Dataset entries
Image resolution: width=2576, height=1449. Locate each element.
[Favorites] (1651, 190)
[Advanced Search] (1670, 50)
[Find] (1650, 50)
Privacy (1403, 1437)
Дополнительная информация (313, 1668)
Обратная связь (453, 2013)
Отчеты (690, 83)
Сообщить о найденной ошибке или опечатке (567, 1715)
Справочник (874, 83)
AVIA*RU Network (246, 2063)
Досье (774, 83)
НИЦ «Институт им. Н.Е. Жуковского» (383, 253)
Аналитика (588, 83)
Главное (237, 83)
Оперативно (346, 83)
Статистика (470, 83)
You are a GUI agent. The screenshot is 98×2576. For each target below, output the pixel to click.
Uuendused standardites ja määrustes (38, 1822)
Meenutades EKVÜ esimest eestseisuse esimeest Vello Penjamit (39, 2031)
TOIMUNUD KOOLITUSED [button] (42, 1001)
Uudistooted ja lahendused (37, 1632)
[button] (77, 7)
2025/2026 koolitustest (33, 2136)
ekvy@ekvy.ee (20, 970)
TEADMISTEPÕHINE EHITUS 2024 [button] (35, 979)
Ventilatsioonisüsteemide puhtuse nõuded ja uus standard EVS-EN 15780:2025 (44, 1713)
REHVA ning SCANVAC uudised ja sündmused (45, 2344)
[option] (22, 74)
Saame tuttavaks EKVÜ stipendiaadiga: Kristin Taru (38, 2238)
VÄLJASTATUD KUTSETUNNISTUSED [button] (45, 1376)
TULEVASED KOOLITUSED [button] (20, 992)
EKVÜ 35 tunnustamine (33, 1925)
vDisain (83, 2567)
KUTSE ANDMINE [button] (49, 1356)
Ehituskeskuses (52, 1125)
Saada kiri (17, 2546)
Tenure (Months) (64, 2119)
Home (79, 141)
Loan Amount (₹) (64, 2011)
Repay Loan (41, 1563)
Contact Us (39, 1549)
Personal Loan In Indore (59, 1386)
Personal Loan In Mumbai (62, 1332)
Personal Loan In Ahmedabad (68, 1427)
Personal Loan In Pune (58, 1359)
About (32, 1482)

# [Required work]
Once you have read the records above, output each of them verbatim.

# [Solution for this problem]
Image resolution: width=2576, height=1449. Locate each element.
[Favorites] (1651, 190)
[Advanced Search] (1670, 50)
[Find] (1650, 50)
Privacy (1403, 1437)
Дополнительная информация (313, 1668)
Обратная связь (453, 2013)
Отчеты (690, 83)
Сообщить о найденной ошибке или опечатке (567, 1715)
Справочник (874, 83)
AVIA*RU Network (246, 2063)
Досье (774, 83)
НИЦ «Институт им. Н.Е. Жуковского» (383, 253)
Аналитика (588, 83)
Главное (237, 83)
Оперативно (346, 83)
Статистика (470, 83)
You are a GUI agent. The screenshot is 98×2576. For each target below, output the pixel to click.
Uuendused standardites ja määrustes (38, 1822)
Meenutades EKVÜ esimest eestseisuse esimeest Vello Penjamit (39, 2031)
TOIMUNUD KOOLITUSED [button] (42, 1001)
Uudistooted ja lahendused (37, 1632)
[button] (77, 7)
2025/2026 koolitustest (33, 2136)
ekvy@ekvy.ee (20, 970)
TEADMISTEPÕHINE EHITUS 2024 [button] (35, 979)
Ventilatsioonisüsteemide puhtuse nõuded ja uus standard EVS-EN 15780:2025 (44, 1713)
REHVA ning SCANVAC uudised ja sündmused (45, 2344)
[option] (22, 74)
Saame tuttavaks EKVÜ stipendiaadiga: Kristin Taru (38, 2238)
VÄLJASTATUD KUTSETUNNISTUSED [button] (45, 1376)
TULEVASED KOOLITUSED [button] (20, 992)
EKVÜ 35 tunnustamine (33, 1925)
vDisain (83, 2567)
KUTSE ANDMINE [button] (49, 1356)
Ehituskeskuses (52, 1125)
Saada kiri (17, 2546)
Tenure (Months) (64, 2119)
Home (79, 141)
Loan Amount (₹) (64, 2011)
Repay Loan (41, 1563)
Contact Us (39, 1549)
Personal Loan In Indore (59, 1386)
Personal Loan In Mumbai (62, 1332)
Personal Loan In Ahmedabad (68, 1427)
Personal Loan In Pune (58, 1359)
About (32, 1482)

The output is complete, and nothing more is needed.